JR. : Ce qui est particulièrement remarquable dans votre travail, c'est la façon dont vous intégrez, vous amalgamez les objets récupérés, jusqu'à ce qu'en fait, ils aient l'air d'être un seul objet. Vous avez vraisemblablement plusieurs étapes dans cette progression, pour parvenir au côté intimiste de ces œuvres ?

JC.H. : Je suis très attaché à la composition des choses. Et, comme je vis à la campagne, je récupère tout ce qui se trouve autour de chez moi.

 

JR. : En même temps, tout se passe comme si vous réalisiez des chapiteaux d'églises…

JC.H. : Mais j'aime bien aussi l'Art religieux.

 

JR. : Je vois un diable, et plus haut ce qui me semble être la mort…

JC.H. : Je laisse les choses venir toutes seules.
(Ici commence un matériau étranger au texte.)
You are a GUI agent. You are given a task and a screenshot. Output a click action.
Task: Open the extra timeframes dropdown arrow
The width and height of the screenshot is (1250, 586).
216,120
En fait, je n'analyse pas vraiment ce que je fais. J'ai un point de départ, mais tout peut changer au fur et à mesure que je compose. Et le résultat peut être très éloigné de ce que j'avais envisagé initialement.

 

JR. : Quand vous progressez dans vos ajouts, comment choisissez-vous les couleurs que vous allez prendre ?

JC.H. : Les couleurs sont celles de la terre autour de chez moi. C'est une terre à glaise, puisqu'il s'agit de la Puisaye, d'ocre jaune, rouge, etc. Et puis, je fabrique ma peinture à partir de pigments que je mélange avec du sable, avec un liant de cire. Je fais ma petite cuisine, en somme.

 

JR. : En tout cas, c'est une création très sympathique, et très esthétique.

JC.H. : Les personnages ont une partie un peu humaine. Mais en même temps, j'aime bien le côté insecte, alors j'ajoute des sortes d'antennes qui donnent des rythmes différents.

 

JR. : Souvent, aussi, vous donnez l'impression d'avoir pris une partie d'une fresque… Renaissance, par exemple. Je pense que là ce n'est peut-être pas vraiment volontaire, mais que c'est votre culture qui ressort ?

JC.H. : Oui, en effet. Et puis, il y a, non loin de chez moi, la Danse Macabre de la Ferté Loupière, que j'aime beaucoup.

 

JR. : Ceci m'amène à la question : Comment vous sentez-vous en relation avec l'Art insolite, où vous exposez aujourd'hui ?

JC.H. : C'est peut-être par ce travail sur des matériaux hétéroclites ? Et puis, malgré ma culture artistique classique, je suis très attiré par le fait de sortir d'un format rectangulaire, et d'utiliser ce qui est autour de moi !

Court entretien réalisé le 16 mai 2007 à Nottonville.